I was just talking with someone about the rule regarding "asking a question to/from/of". I am natively Dutch, and to me, "to" makes the most sense intuitively, since in Dutch grammar you pose a question, you don't ask it. I'm aware however that "to" is incorrect in English.

The person I was talking to said that the correct rule is "from". This seems quirky to me however. If you "ask X from someone", it means that you ask them to give you an X. So to me, whereas "asking an answer from" makes sense, "asking a question from" doesn't, unless you're asking for a question.

I've seen a source on the internet that says "of" is the correct rule. But this sounds odd to both of us. "asking a question of X" sounds like you have a question about X.

So, which is the correct one, and why? Is my reasoning about "from" correct?

  • 2
    "To ask" already implies a question, which is similar to the Dutch verb "vragen", not so much "stellen" (to pose). In both Dutch and English, the default is to omit the preposition in that case. But similar as Dutch and English may be, prepositions are the major exception. My (native Dutch) mother invited the neighbor's kid and me (both 4 years old) to sit on the table, and we happily complied ;)
    – MSalters
    Jun 23, 2014 at 8:12

4 Answers 4


If you have to use a preposition with ask a question, then of your choices, certainly it has to be of.

The thing is that normally, we wouldn’t use a preposition at all to name the person we’re posing the question to. Instead, we’d just use an indirect object, which must fall between the verb and the direct object:

  • I’ll ask them three questions. [indirect object]
  • I’ll ask three questions of them. [prepositional object]

Or like this:

  • He asked them my name. [indirect object]
  • He asked my name of them. [prepositional object, but somewhat stilted]
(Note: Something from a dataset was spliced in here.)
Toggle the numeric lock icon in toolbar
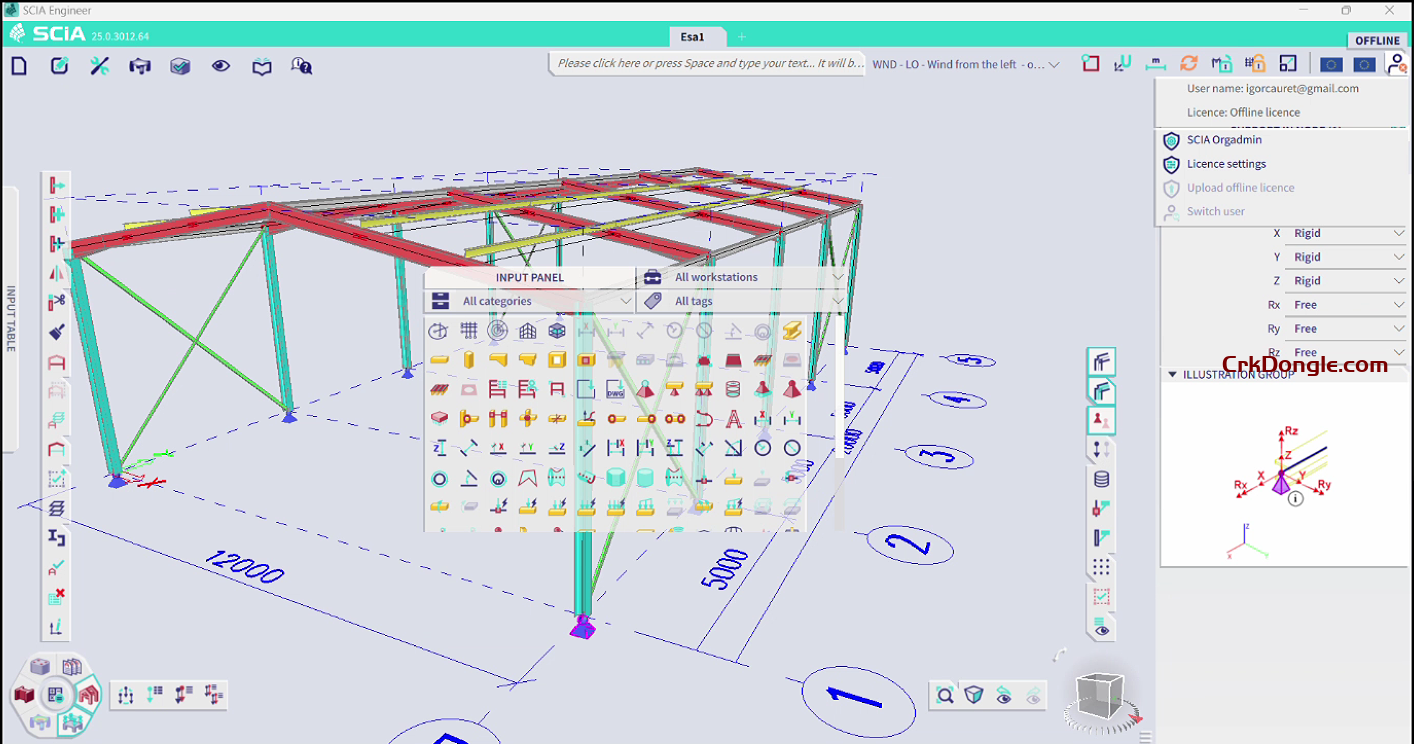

But remember, you also ask someone for something, which makes it more of a request instead of just questioning them:

  • He asked them for my phone number.
  • He requested my phone number from them.

I can't find any references that really address this, but as a native English speaker, this is what sounds right to my ear:

Ask John a question.

Ask a question of John.

Pose a question to John.

Request a response to a question from John.

  • Or indeed "put a question to John".
    – tobyink
    Jun 23, 2014 at 23:48
  • 2
    "Request a response to a question from John" is ambiguous. Should the response be from John, or was the question asked by John?
    – tobyink
    Jun 23, 2014 at 23:48
  • "Ask a question from John" is wrong?
    – Moh
    May 22, 2019 at 16:37
  • @Mich, yes, unless you want John to ask you a question. The "for" is implied; "ask for a question from John" is more common.
    – zylstra
    Jan 31 at 5:12

Ordinarily we use none of these: we say ask a person/him/her a question. But when we wish to express the person to whom the question is addressed with a preposition phrase, we use of: ask a question of a person/him/her.

Likewise, we inquire of someone what it is that we want to know. But as MrsLannister points out, this does not hold with other verbs.


Instead of asking someone "Who/whom do I ask about X", if you don't want to specify the subject, you could ask more generally "Who/whom do I ask questions of?"